The challenge of building a successful agentic AI strategy is not about chasing bold promises but about delivering measurable value without exposing the business to unnecessary risk. While firms like Gartner, Accenture, and KPMG highlight the transformative potential of agentic AI, the reality is more complex. Many organisations are discovering that poorly planned initiatives fail quickly, with over 40% of projects expected to be cancelled due to unclear value, rising costs, or weak governance.
One major risk is “agent washing”, where vendors rebrand existing tools as agentic systems. In practice, fewer than a small fraction of solutions deliver true autonomy, leading to unrealistic expectations and failed pilots. At the same time, costs can escalate rapidly. Unlike traditional AI tools, agentic systems operate continuously, consuming large volumes of compute resources through APIs from providers such as OpenAI, Google, and Anthropic. As usage scales, so do expenses, often faster than anticipated.

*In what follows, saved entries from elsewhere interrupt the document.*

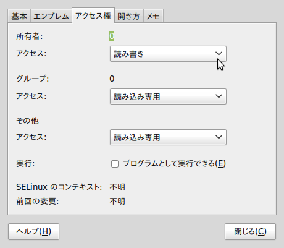284x248 pixels.
Task: Click the 閉じる(C) button
Action: 250,231
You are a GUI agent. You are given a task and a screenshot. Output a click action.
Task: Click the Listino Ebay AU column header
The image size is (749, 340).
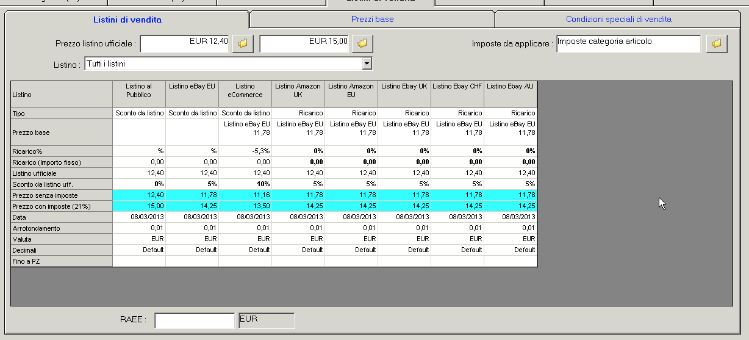(511, 87)
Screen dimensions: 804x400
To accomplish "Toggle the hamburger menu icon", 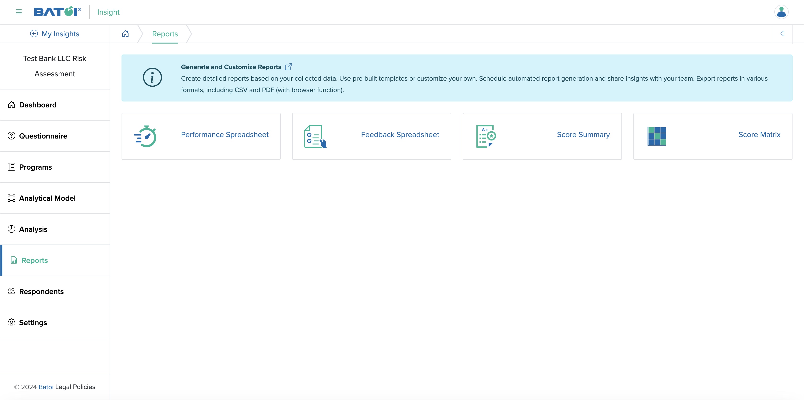I will [x=19, y=12].
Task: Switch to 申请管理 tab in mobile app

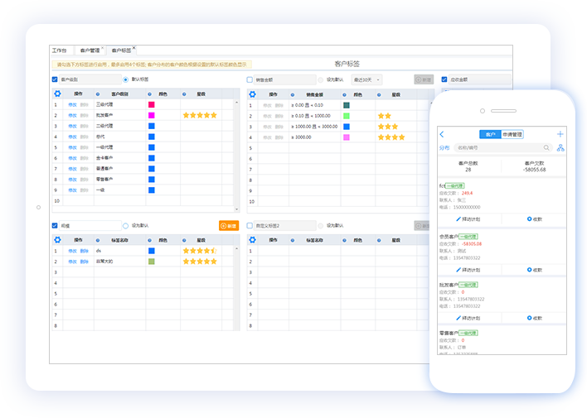Action: pos(512,134)
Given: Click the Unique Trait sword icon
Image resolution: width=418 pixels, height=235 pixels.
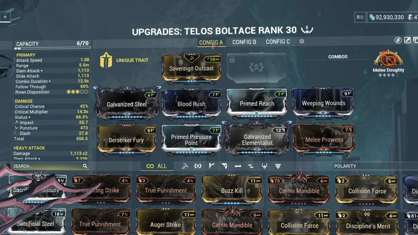Looking at the screenshot, I should click(x=106, y=60).
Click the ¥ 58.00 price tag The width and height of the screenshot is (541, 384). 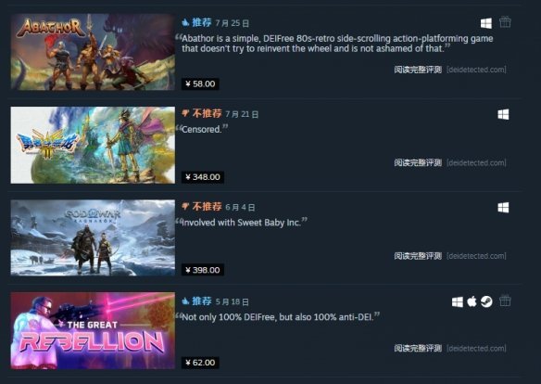click(200, 83)
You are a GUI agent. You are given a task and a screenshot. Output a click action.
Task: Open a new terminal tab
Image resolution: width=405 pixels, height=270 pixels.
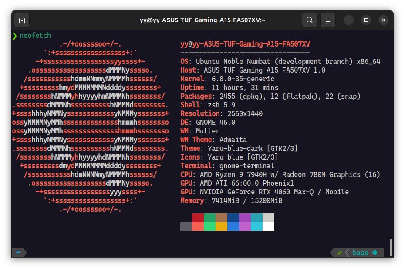pos(21,20)
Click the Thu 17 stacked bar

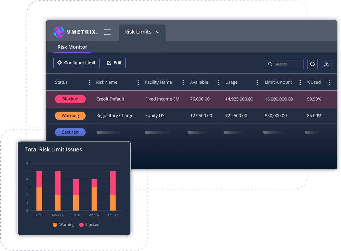[x=113, y=191]
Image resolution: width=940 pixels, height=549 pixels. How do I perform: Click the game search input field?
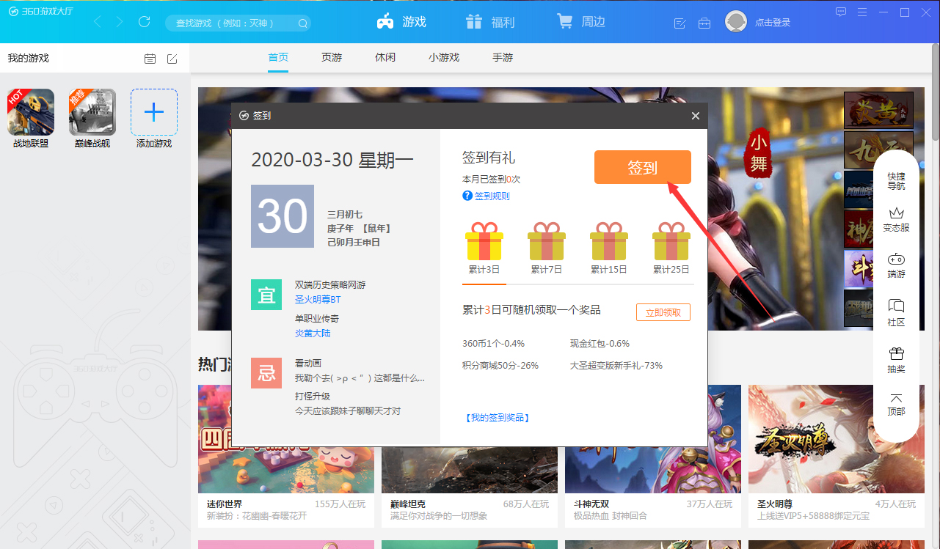[x=227, y=23]
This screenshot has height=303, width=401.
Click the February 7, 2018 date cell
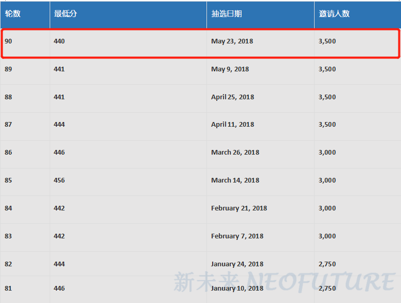point(237,236)
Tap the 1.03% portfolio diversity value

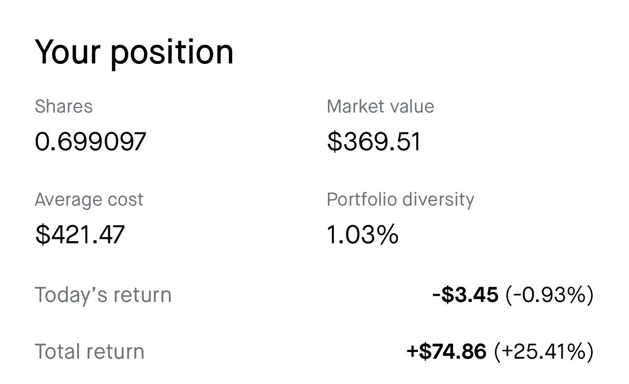(362, 234)
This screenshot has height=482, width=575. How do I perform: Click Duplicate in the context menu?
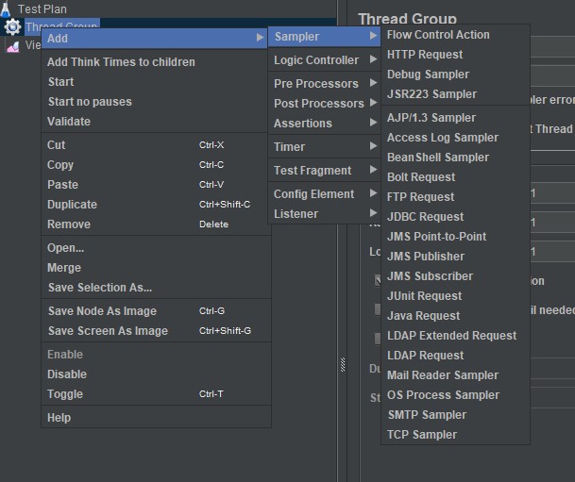tap(72, 205)
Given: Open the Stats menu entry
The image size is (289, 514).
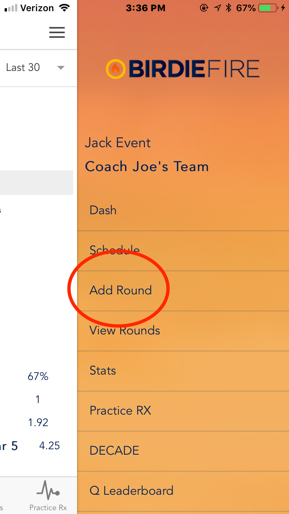Looking at the screenshot, I should click(102, 370).
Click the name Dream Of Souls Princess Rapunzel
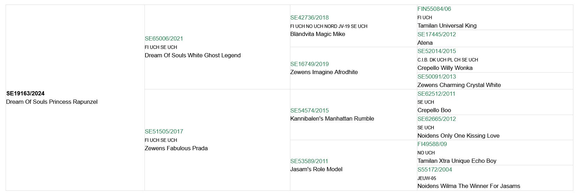 [52, 102]
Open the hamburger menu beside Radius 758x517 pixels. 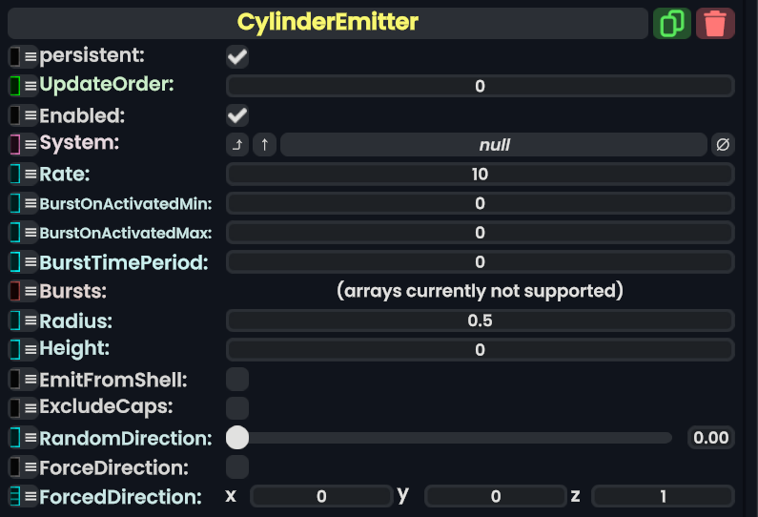point(31,321)
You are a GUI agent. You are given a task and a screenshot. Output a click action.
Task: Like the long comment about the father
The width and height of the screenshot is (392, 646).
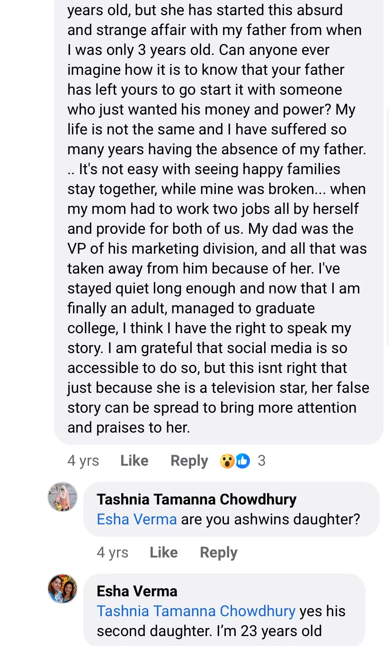point(134,460)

Another challenge is unpredictability. AI agents are non-deterministic, meaning identical inputs can produce different outputs. This complicates testing, compliance, and reliability, especially in high-stakes environments. When combined with poorly defined prompts or misaligned goals, this unpredictability can lead to cascading failures across systems. Data security is also a concern, as many deployments rely on external cloud-based models, raising questions around privacy, control, and regulatory compliance.
To mitigate these risks, organisations must take a disciplined approach. Start with real business problems rather than ambitious transformation goals. Focus on workflows that are repetitive, high-cost, and predictable, where agentic AI can deliver clear improvements. Implement strong governance from the outset, including human oversight, monitoring, and cost controls.
Scaling should only occur after proving measurable ROI in limited use cases. Metrics such as reduced costs, faster cycle times, and improved accuracy provide tangible evidence of value.
Ultimately, agentic AI is both a powerful opportunity and a strategic risk. Companies that succeed will not be those that move fastest but those that move deliberately, building systems that are controlled, measurable, and aligned with real business outcomes.